Dr. David Cho's lecture at Kyunghee Univ. Medical School, Korea

  • by WMD
  • Jul 19, 2011
  • 1009 reads

INVITED LECTURE AT KYUNG HEE UNIVERSITY MEDICAL SCHOOL

Dr. David Cho has been a faculty member and allergy specialist at Northwestern Medical School for two years and was currently invited as an “International Scholar” from Kyung Hee University Medical School. An “International Scholar” is a visiting professorship to invite internationally renowned professors from other countries to promote research and learn cutting edge knowledge in their field. Dr. Cho was named as one of two international scholars from the medical school last year and this year. He stayed in Korea for three and a half weeks, giving several lectures and establishing collaboration with several faculty members in the medical school. The title of his main lecture was “Plasminogen Activator Inhibitor-1 and Airway Remodeling in Asthma.”

Dr. David Cho has been doing research on asthma since he was at UCLA medical school. Asthma in the United States affects more than 24 million people and it is one of the most common chronic diseases of childhood, affecting an estimated 6 million children. Asthma is believed to be a reversible disorder, characterized by airway inflammation and airway hyperactivity. Some asthma patients show irreversible structural changes of their airways, referred to as “airway remodeling” which leads to unresponsiveness to asthma medications and even to death (4,000-5,000 a year). His research is aimed at understanding why some asthma patients develop airway remodeling despite proper asthma medications such as steroid inhalers.

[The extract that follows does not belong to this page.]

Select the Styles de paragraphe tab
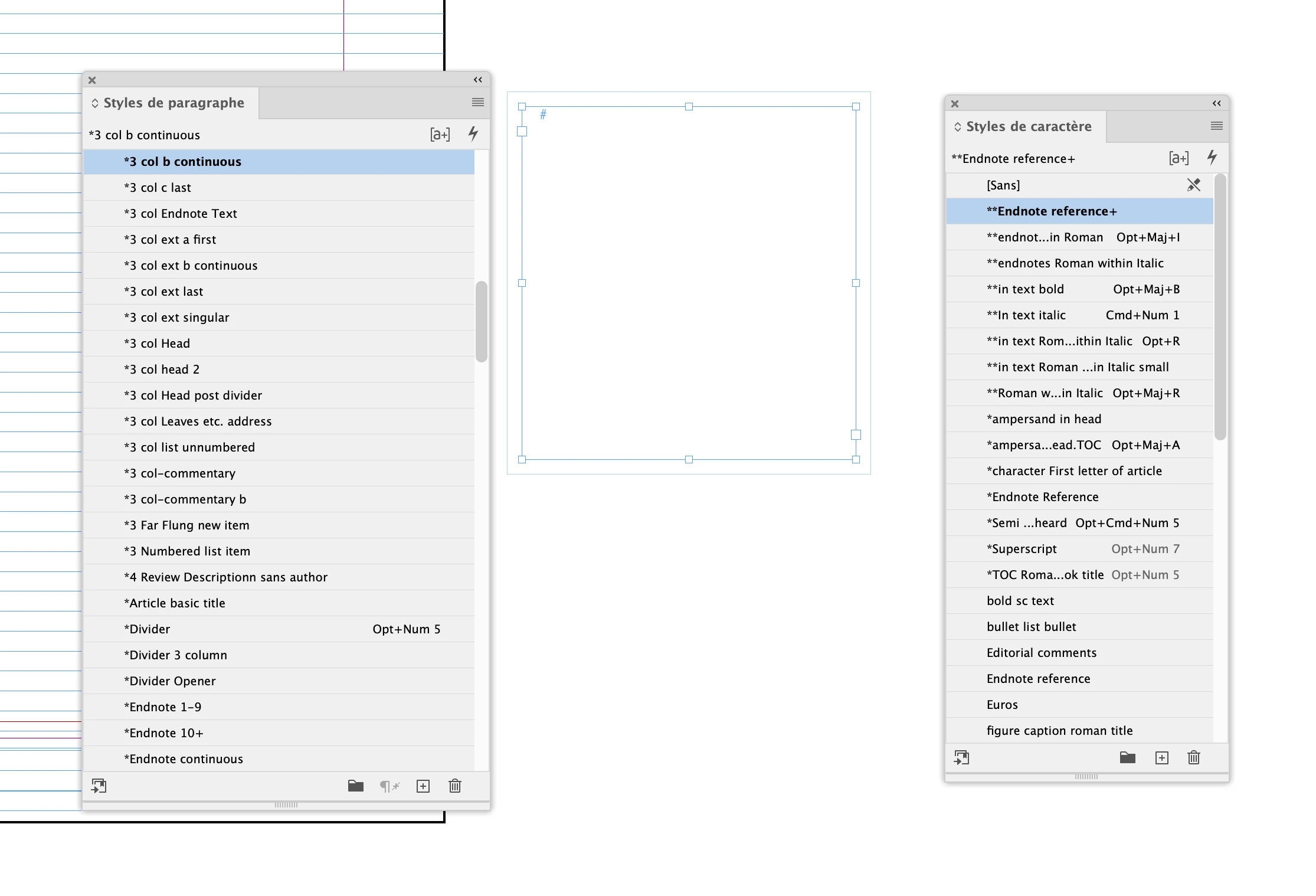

A protein, called plasminogen activator inhibitor-1, has been known to be important in cardiovascular diseases such as coronary artery disease, stroke, and atherosclerosis. However, nothing about this protein had been known in asthma until he and his colleagues found that genetically engineered mice that are missing this protein generated much less airway remodeling after inducing allergic asthma. Now he is investigating to better understand how the irreversible airway changes happen in asthma patients and to find out the way to reverse these changes so that severe asthma patients (who are frequently seeking emergency care or staying at the hospital, or who even end up dying, despite current proper medications such as corticosteroids) may have a new treatment option to avoid or relieve these irreversible consequences of asthma.